One study suggested that MSC therapy could improve liver function and alleviate clinical symptoms without serious adverse events, and the effectiveness varied slightly between peripheral intravenous injections and hepatic arterial injections^[37]. Another study reported that intraportal MSC transplantation improved function, inhibited apoptosis, and prolonged the survival of swine with acute liver failure^[11]. Similarly, in our study, BMSC treatment improved liver function, reduced bile stasis, and decreased inflammatory factor levels. Meanwhile, the protein expression of α-SMA and collagen I were downregulated, indicating that BMSCs exert an anti-liver fibrosis effect.

Selecting an appropriate MSC transplantation route is vital for cell survival, the induction of cell differentiation, and the restoration of liver function. The route of implantation may have affected the curative effects of implantation. One study indicated that the endovascular injection of BMSCs exerted profound inhibitory effects on hepatocellular death, leading to reduced hepatocyte apoptosis, enhanced liver regeneration, and an increased number of proliferating hepatocytes^[27]. In this study, we injected via two different routes. Compared to those injected via the tail vein, BMSC transplantation through the portal vein resulted in reduced inflammatory cell infiltration and collagen fiber generation in the portal area and less α-SMA and collagen I levels, indicating that BMSCs injected by portal vein exert a stronger inhibitory effect on HSC activation and that BMSCs injected through the portal vein may exert better therapeutic effect on liver fibrosis. These results indicated that the implantation route may affect the curative effect of implantation.

In animal experiments, MSC transplantation typically proceeds via portal vein, hepatic artery, peripheral vein, intraperitoneal, or local injections into the liver or spleen.
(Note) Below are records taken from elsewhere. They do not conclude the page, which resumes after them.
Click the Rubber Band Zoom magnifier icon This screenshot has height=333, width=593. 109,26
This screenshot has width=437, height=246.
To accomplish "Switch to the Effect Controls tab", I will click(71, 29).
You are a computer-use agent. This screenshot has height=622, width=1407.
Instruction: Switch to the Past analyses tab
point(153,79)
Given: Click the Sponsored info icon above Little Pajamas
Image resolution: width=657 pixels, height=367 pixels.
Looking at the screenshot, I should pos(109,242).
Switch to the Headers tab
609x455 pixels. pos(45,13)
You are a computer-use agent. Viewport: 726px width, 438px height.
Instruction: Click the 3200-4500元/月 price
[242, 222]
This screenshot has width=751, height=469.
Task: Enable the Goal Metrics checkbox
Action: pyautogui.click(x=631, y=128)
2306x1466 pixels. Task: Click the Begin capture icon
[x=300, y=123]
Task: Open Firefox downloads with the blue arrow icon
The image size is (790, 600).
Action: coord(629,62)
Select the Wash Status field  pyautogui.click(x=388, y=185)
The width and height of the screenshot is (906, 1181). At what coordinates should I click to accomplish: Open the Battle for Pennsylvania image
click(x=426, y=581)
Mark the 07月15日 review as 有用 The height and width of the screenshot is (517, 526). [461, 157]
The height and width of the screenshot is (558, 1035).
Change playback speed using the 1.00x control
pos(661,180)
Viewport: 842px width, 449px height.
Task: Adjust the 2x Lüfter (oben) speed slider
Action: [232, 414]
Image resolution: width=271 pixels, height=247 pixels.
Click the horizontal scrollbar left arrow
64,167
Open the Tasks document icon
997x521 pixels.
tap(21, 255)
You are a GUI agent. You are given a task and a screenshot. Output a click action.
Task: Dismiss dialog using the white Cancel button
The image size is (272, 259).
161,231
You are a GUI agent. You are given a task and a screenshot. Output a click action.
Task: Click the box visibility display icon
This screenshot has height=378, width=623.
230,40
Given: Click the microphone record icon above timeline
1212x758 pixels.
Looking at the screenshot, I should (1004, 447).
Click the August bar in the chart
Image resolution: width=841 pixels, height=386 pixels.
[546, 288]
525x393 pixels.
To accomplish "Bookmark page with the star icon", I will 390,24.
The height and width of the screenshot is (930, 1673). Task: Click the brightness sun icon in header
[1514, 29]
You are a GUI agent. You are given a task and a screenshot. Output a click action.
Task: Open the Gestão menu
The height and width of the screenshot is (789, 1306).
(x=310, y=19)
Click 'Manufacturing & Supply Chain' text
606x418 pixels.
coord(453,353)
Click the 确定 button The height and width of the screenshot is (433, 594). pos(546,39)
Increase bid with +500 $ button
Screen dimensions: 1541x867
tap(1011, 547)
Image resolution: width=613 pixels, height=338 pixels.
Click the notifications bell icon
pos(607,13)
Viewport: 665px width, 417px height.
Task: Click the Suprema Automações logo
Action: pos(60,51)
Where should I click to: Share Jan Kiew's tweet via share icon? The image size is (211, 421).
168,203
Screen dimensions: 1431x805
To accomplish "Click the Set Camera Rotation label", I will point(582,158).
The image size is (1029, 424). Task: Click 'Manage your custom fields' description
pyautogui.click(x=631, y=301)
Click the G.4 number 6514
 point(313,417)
In clinical applications, the principal transplantation methods include portal vein, hepatic artery, and peripheral vein injections. To address these clinical issues, BMSC treatment between the portal vein and the hepatic artery must be further explored. For therapeutic applications, it is important to understand the possible repair mechanisms of BMSCs, including their differentiation into functional hepatic cells and reduction in hepatocyte apoptosis, and this requires further investigation.

In summary, during the development of cholestatic liver fibrosis in mice, BMSC transplantation alleviated the inflammatory response in the mouse liver tissues, reduced collagen fiber formation, inhibited HSC activation, and improved liver fibrosis. The therapeutic effect of BMSCs on cholestatic liver fibrosis in mice through portal vein injection was superior to that of BMSCs injected through the tail vein.